Another wonderful aspect of the picture is that voice cast. Like every animated film these days, the cast list is replete with big name live action stars, a practice I have long condemned. Too often these actors don't bother to even do a voice, simply reading the lines as they always do (see the upcoming Megamind for an excellent example of every single character sounding exactly like their live-action counterpart), and stealing work from truly talented voice actors, who more and more are relegated to television. And to make things worse, I find I spend more of my time trying to figure out who is doing what voice instead of simply enjoying the film. However, in this case, the filmmakers go out of their way to mask the voices, letting the performances shine through. Steve Carrell wraps himself in a thick Eastern European accent, as does Julie Andrews, almost unrecognizable as Gru's mother. Russell Brand's voice is so low and thick as Dr. Nefarious that I wonder if it's been digitally altered, and even Will Arnett sounds a little different than he normally does. Jason Segel is perhaps the revelation of the group, doing a voice so different from his usual sound that I was surprised to discover he was the man behind it. Kudos to the filmmakers for making these actors actually work for their paychecks.
Despicable Me's third act can't quite compare to the second, but by the time the climax occurs, you care enough about the characters that it doesn't matter. Still, the movie's oddities linger in the brain, such as its pre-occupation with dance sequences (although I should point out that the film thankfully keeps the inclusion of pre-existing pop songs to a minimum, keeping the movie out of cringe-worthy Dreamworks' pop culture reference territory). It's not a movie I could say I loved, but it has heart (also thankfully not in the form of audience manipulating, tear-jerking theatrics), a truly different sense of humor, and a unique style all its own. Having more in common with the excellent Cloudy With A Chance of Meatballs than anything Pixar or Dreamworks has done, Despicable Me is a pleasant surprise that has been poorly marketed.

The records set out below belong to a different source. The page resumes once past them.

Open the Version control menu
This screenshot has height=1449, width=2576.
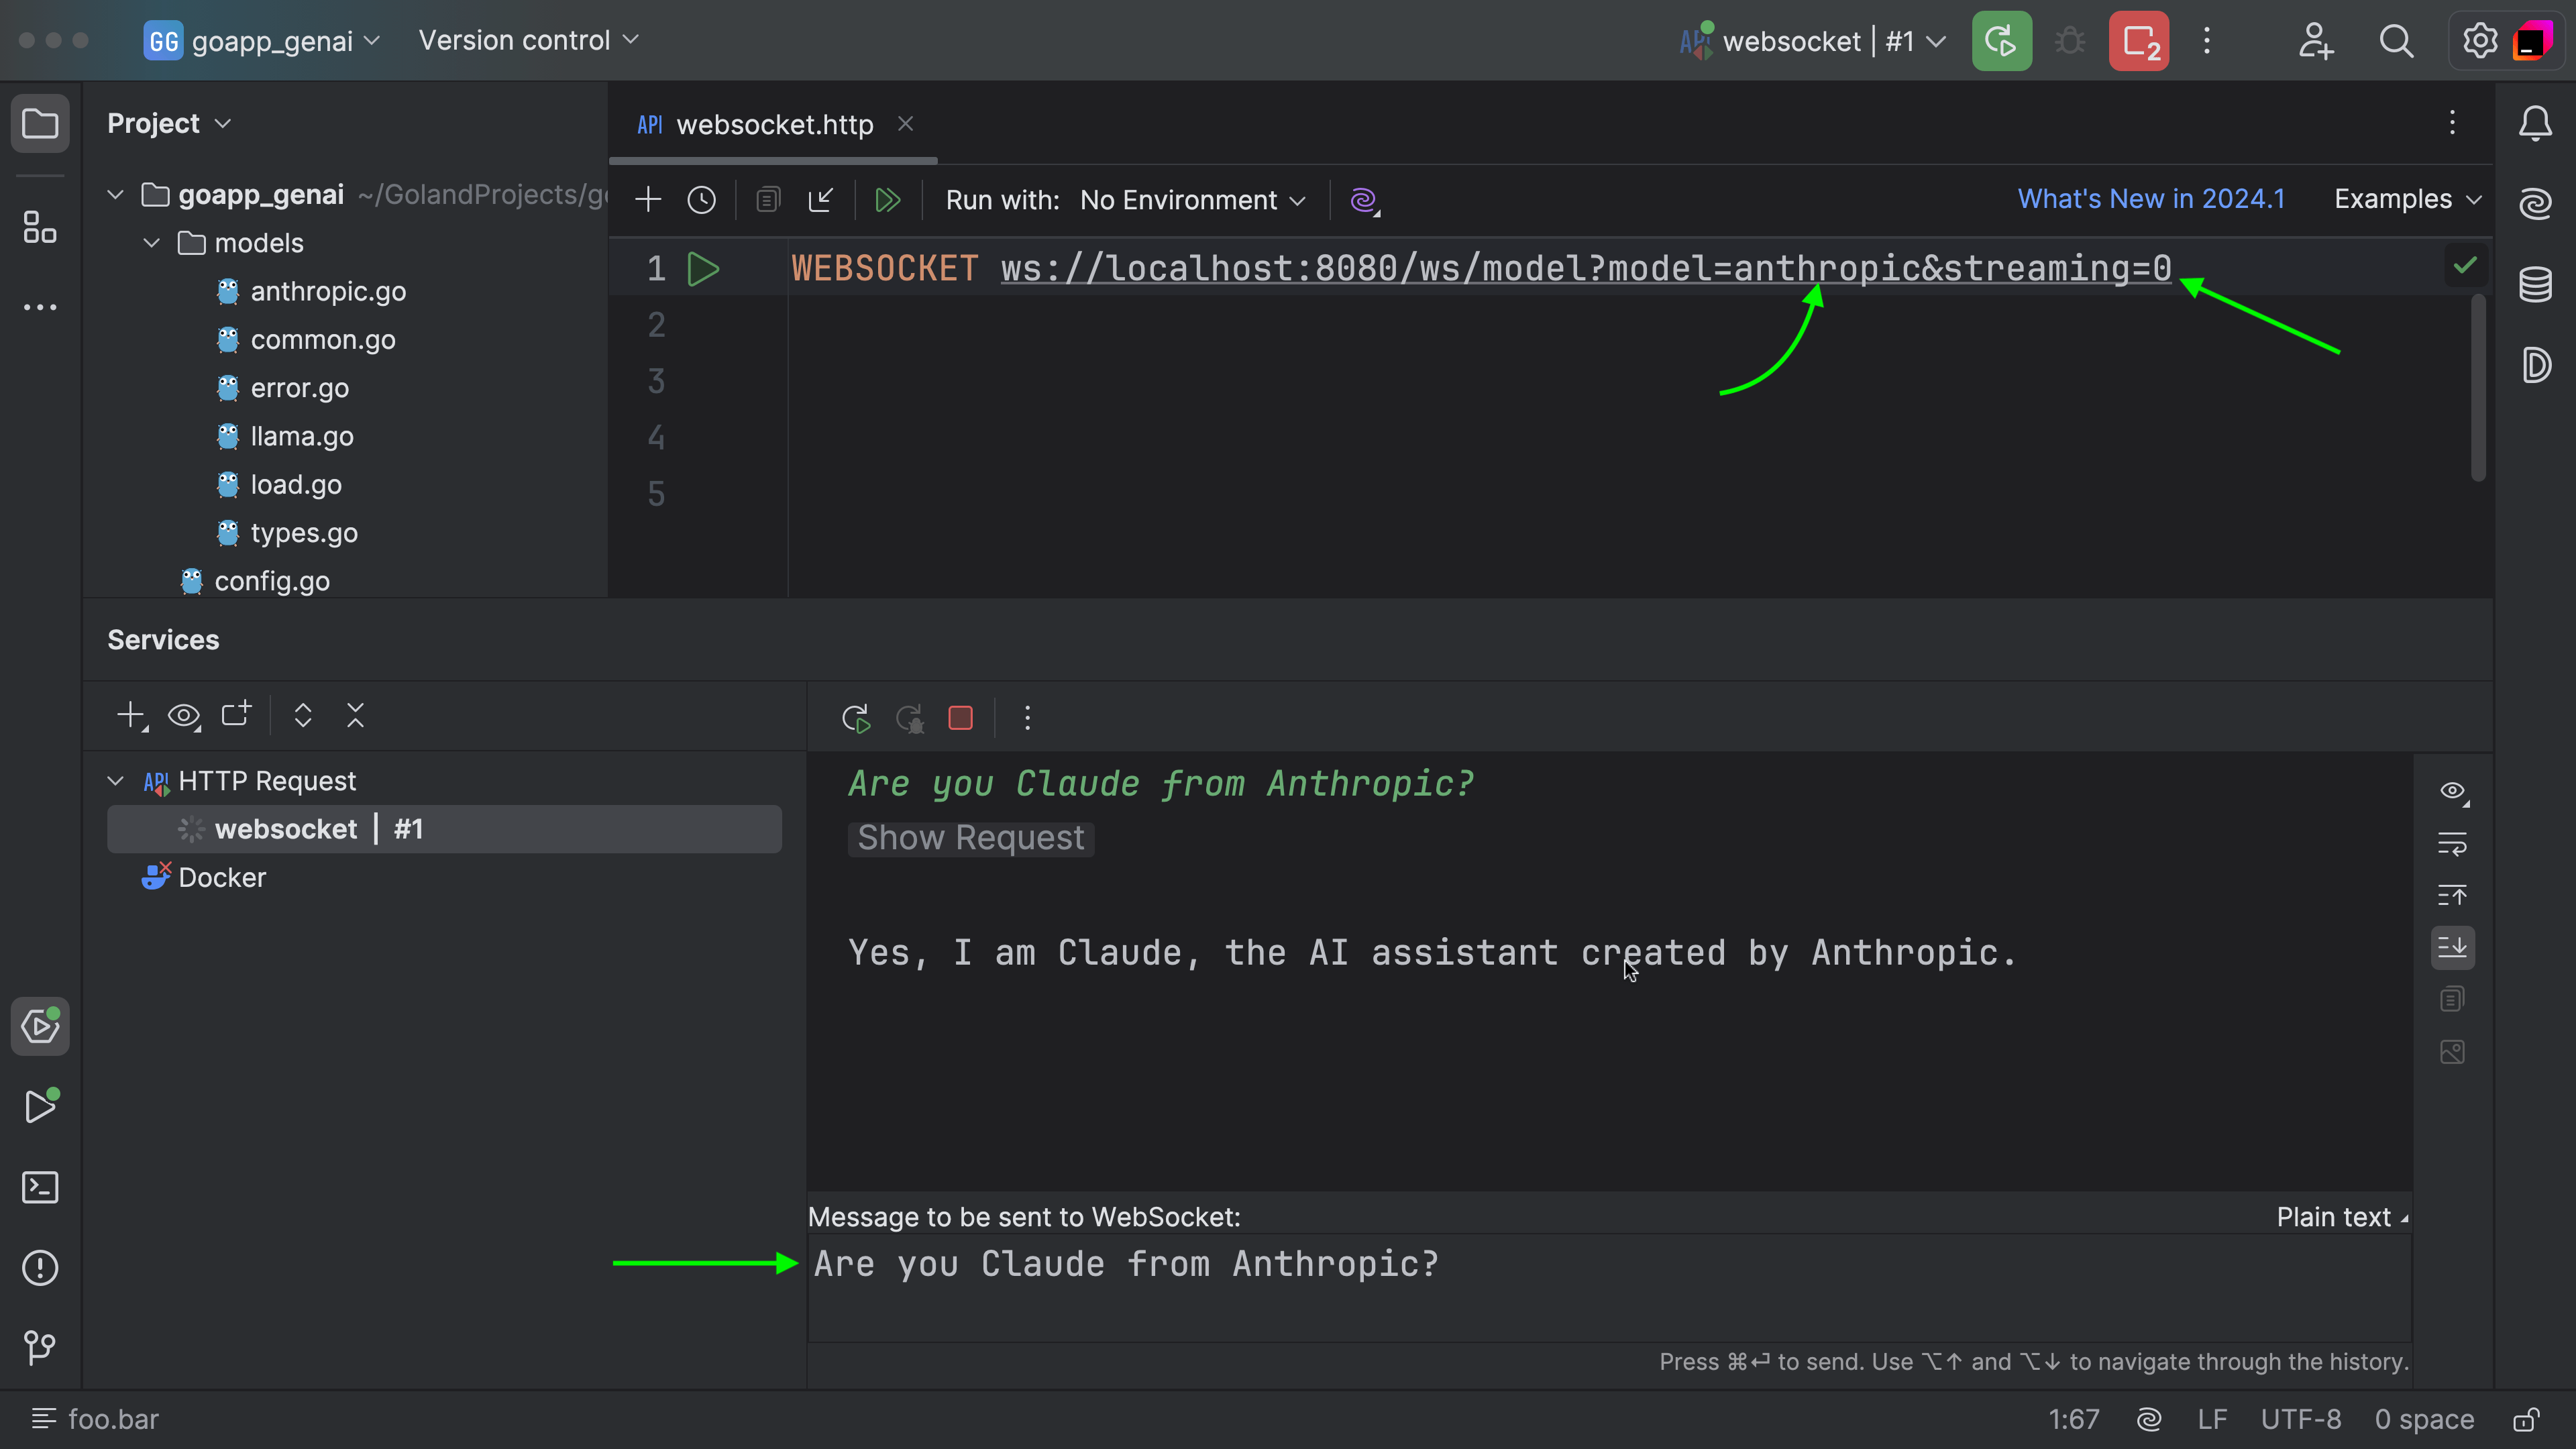pos(527,40)
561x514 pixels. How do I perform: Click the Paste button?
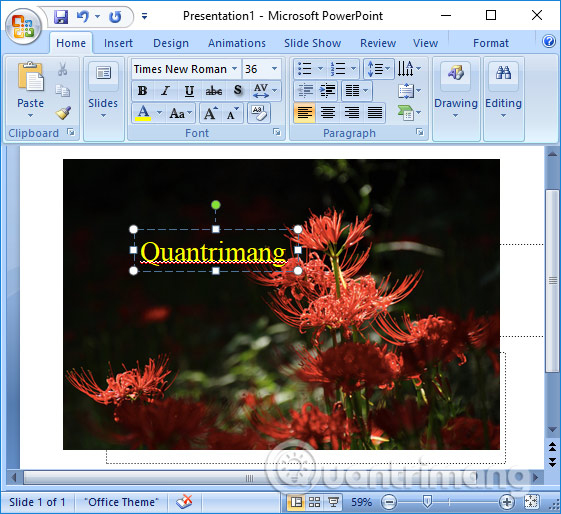pyautogui.click(x=30, y=89)
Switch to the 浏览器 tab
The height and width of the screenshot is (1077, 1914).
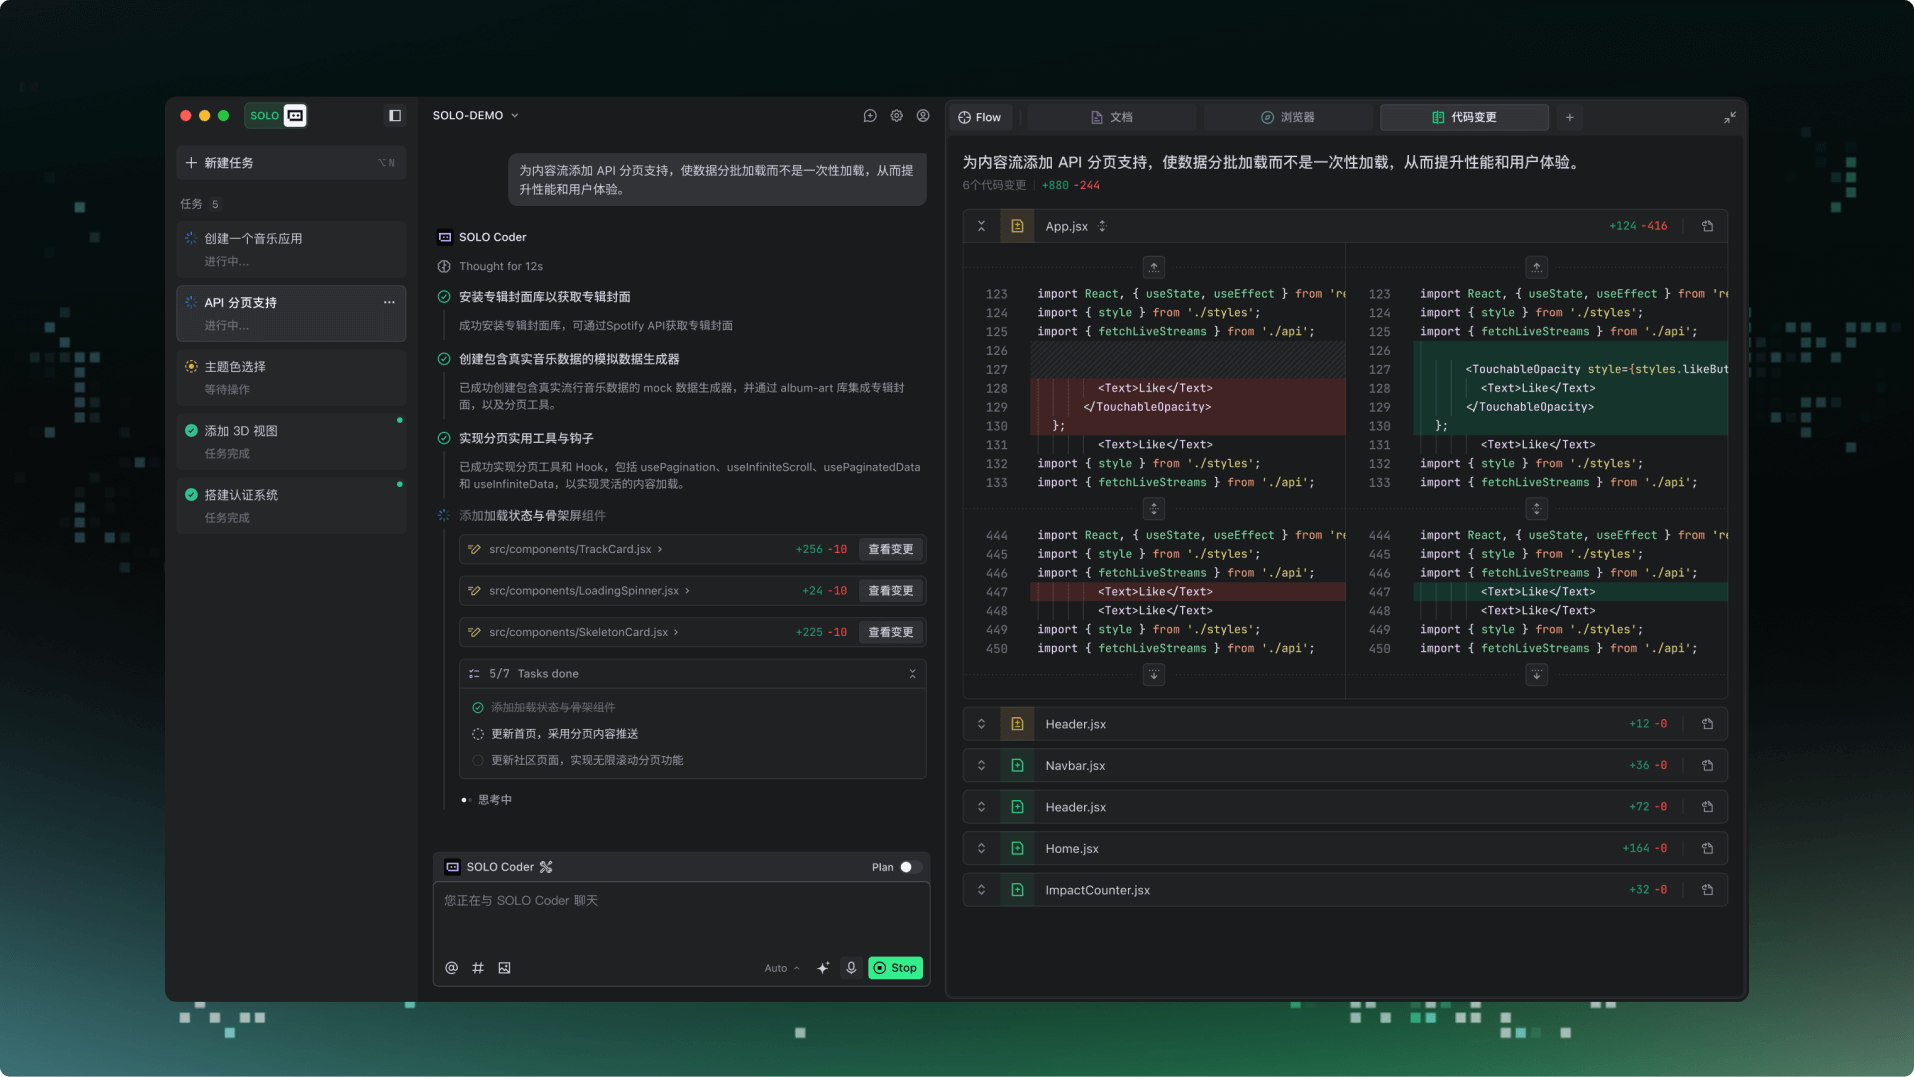tap(1288, 117)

A note about the 3D: A ton of films have come out in 3D lately. Looking to capitalize on a trend after the runaway success of Avatar, several movies never intended for 3D have found themselves suddenly forced into the medium through post-production conversion, resulting in many subpar or downright aggravating 3D presentations (I'm looking at you Clash of the Titans and The Last Airbender). Even Toy Story 3, designed from the ground up to be 3D, didn't take advantage of the possibilities offered. Despicable Me, on the other hand, is easily the best 3D I've seen since How To Train Your Dragon, although it doesn't reach the heights of that particular picture. Still, given a choice between the 2D and the 3D, I can only recommend seeing it in the third dimension.